Surgery is the most common treatment for breast cancer. A breast surgeon can review your options based on the tumor location, size and type. If you have a family history of breast cancer or a known gene mutation like BRCA that increases cancer risk, your surgeon may recommend a bilateral mastectomy (removal of both breasts) to lower your chances of cancer recurrence. Breast surgeons work collaboratively with plastic surgeons for breast reconstruction.
Meet with a medical oncologist.
A medical oncologist oversees chemotherapy, hormone therapy, immunotherapy and other treatments. Genomic tests can help your doctor customize the most effective treatment plan for your unique tumor biological makeup. Some women benefit from neoadjuvant therapy before surgery. This approach can shrink the cancer allowing you to get a lumpectomy instead of a mastectomy. Your oncologist may also tailor treatments based on how the tumor responds to chemotherapy. Over the last couple of decades, there have been tremendous advancements in medical oncology treatments for breast cancer. We now have anti-hormonal therapies, traditional chemotherapy, targeted therapies like Herceptin®, antibody drug conjugates and immunotherapies. Your oncologist will take many things into consideration before deciding on an appropriate treatment regimen.

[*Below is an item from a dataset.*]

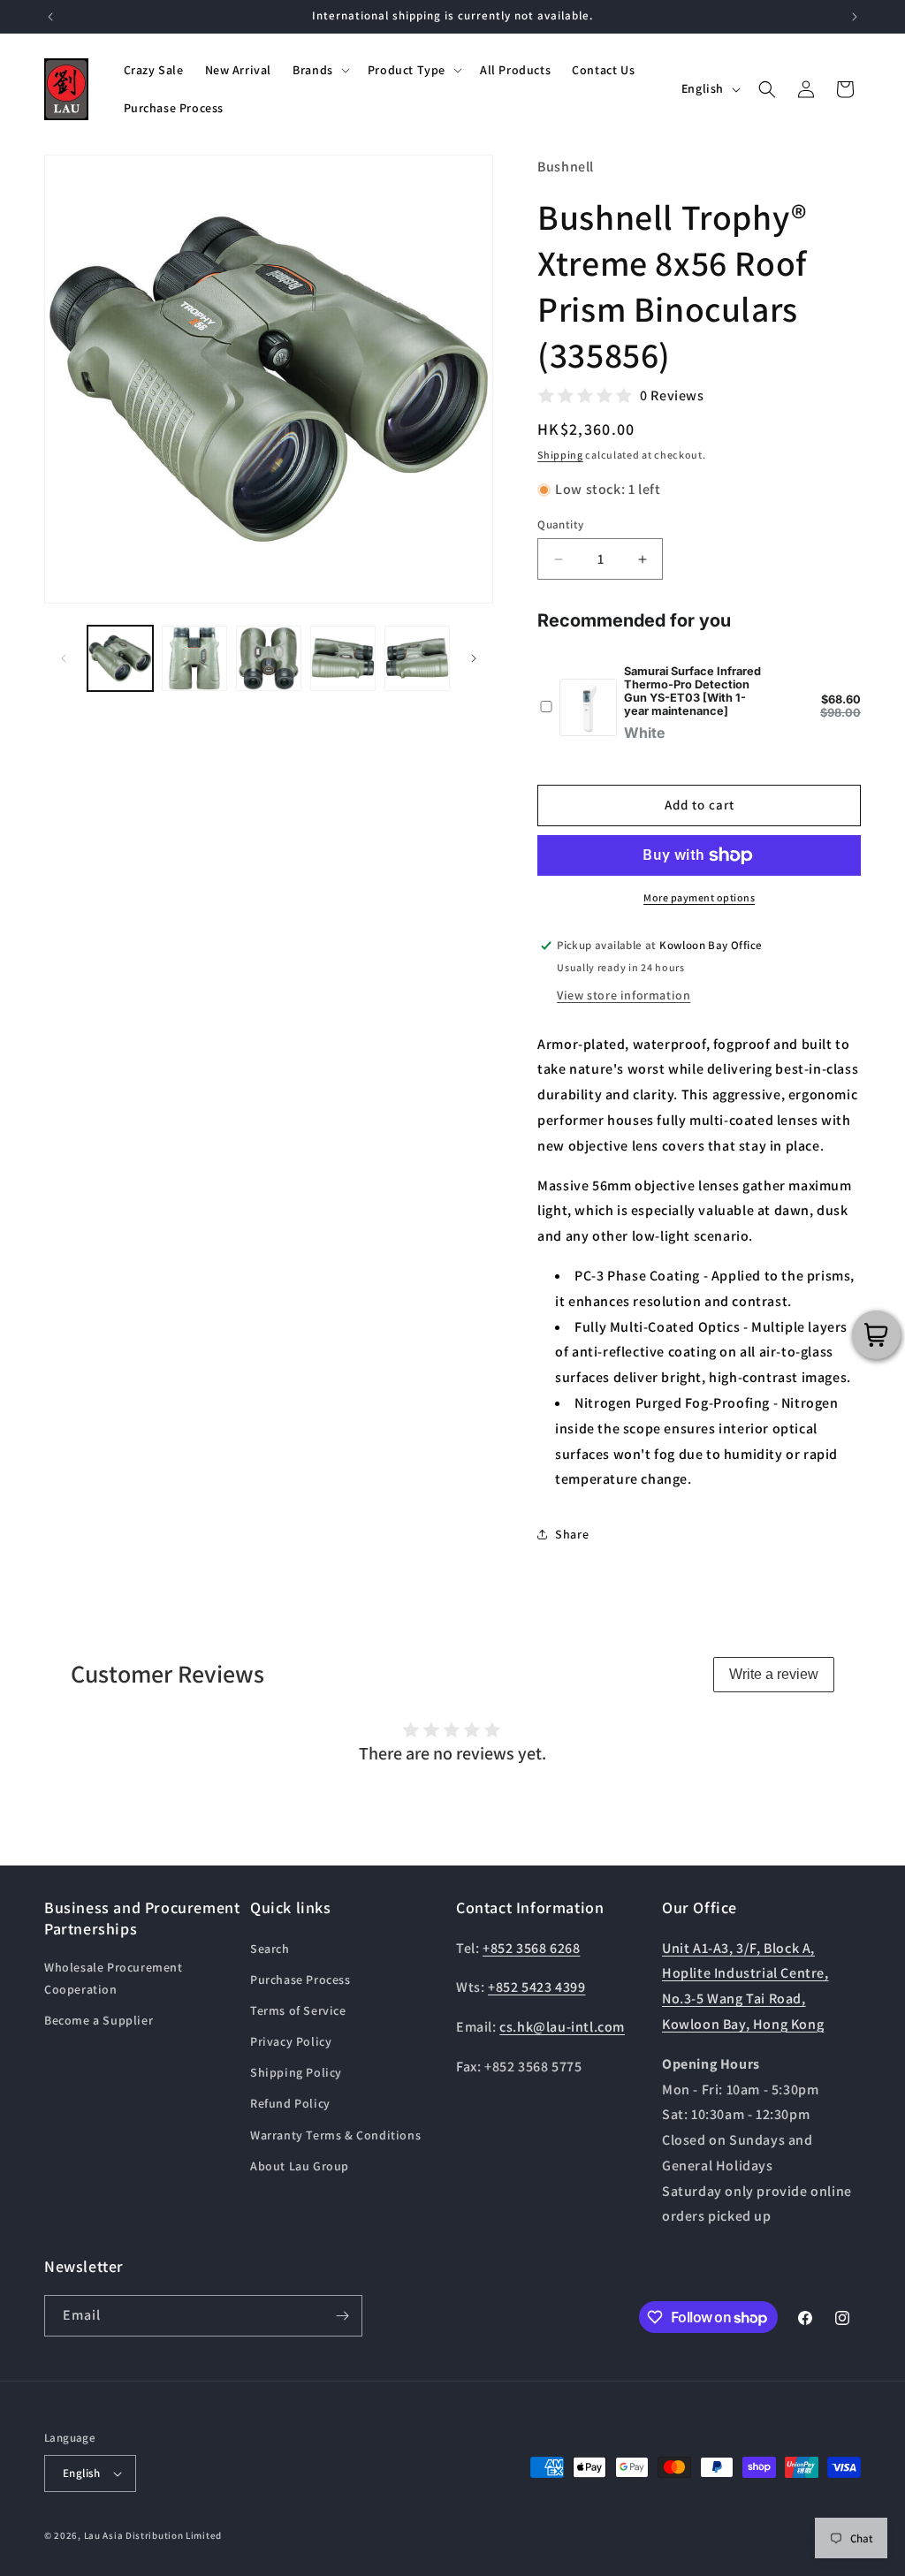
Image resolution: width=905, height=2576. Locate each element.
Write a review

Meet with a radiation oncologist.
Women who have lumpectomies or who have certain cancer types need radiation therapy after surgery to destroy lingering cancer cells. Your radiation oncologist can discuss treatment options, which now include internal radiation. With brachytherapy, your doctor implants tiny radioactive seeds at the tumor site protecting surrounding healthy tissue from radiation exposure.
Consider genetic testing.
Up to 15% of women inherit gene mutations, or changes, that increase breast cancer risk. BRCA1 and BRCA2 are the most well-known, but there are other mutations linked to breast cancer, as well as ovarian cancer, colon cancer, pancreatic cancer and melanoma. Genetic tests use blood samples to identify these mutations. It’s important to work with genetic counselors who can help you understand what the test results mean for your specific cancer risks.
Get a second opinion.
You’re going through an uncertain time that requires making important decisions that affect your long-term health. You should never worry about offending your medical team by seeking a second opinion. Hearing from different experts can help you feel more confident. You won’t be starting any treatment immediately, so you shouldn’t feel rushed to make a rash decision.
Women diagnosed with breast cancer today have a lot more reason for hope. There are more effective therapies with fewer side effects. We also have more tools to lower the risk of cancer recurrence. As with any cancer, early detection is key to treatment success.